For beginners, group lessons provide a supportive environment to learn the basics, with general feedback suitable for new skiers. Group lessons are a sociable experience, too, where you can meet other skiers and eventually plan your own trips together. It’s also more affordable to book a group lesson instead of a private one-on-one session.
As skiers progress, private lessons can provide tailored feedback and customized drills to focus on specific skills. Having a coach who can pinpoint areas for specific skiing improvement is a game-changer, especially for intermediate and advanced skiers. Private lessons also give skiers a coach’s undivided attention when it’s time to learn more technical skills. A coach’s attention is divided in a group setting, but one-on-one lessons are just that. It’s you with the coach — that’s it.
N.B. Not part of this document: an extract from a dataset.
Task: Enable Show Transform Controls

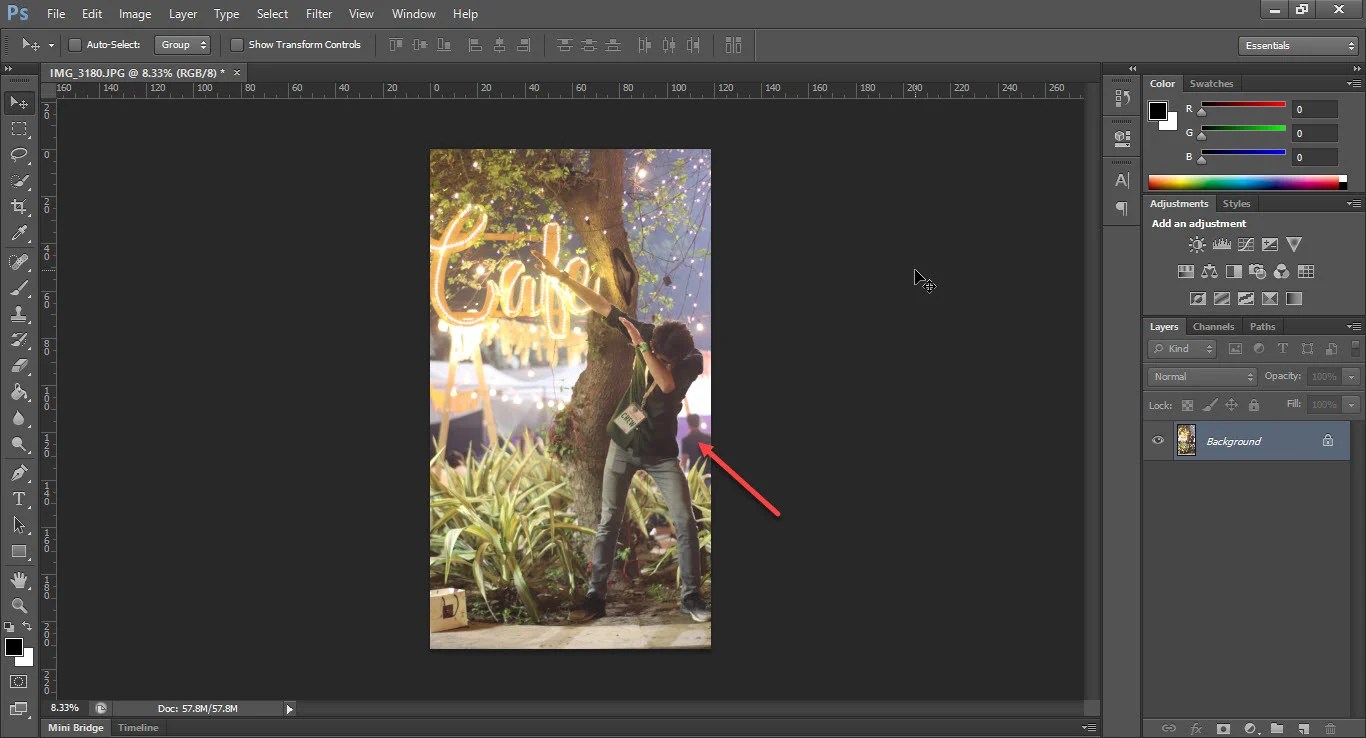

If there’s a certain skill you want to learn or if you need to adjust the lesson plans, private lessons allow for customization. In addition, quick learners can have private lessons at their own pace, so they don’t have to wait on anyone if part of a group lesson. These lessons also give shy skiers the confidence to learn and make mistakes without concern that they’re falling behind others.

The best practice of all: Get to skiing

The most important skiing tip? Get out there. Improvement comes from repetition, so embrace the process of honing each ski technique. Work on mastering the fundamentals and gradually incorporate more advanced skills. Above all, enjoy the journey — every run is an opportunity to refine your style and skill.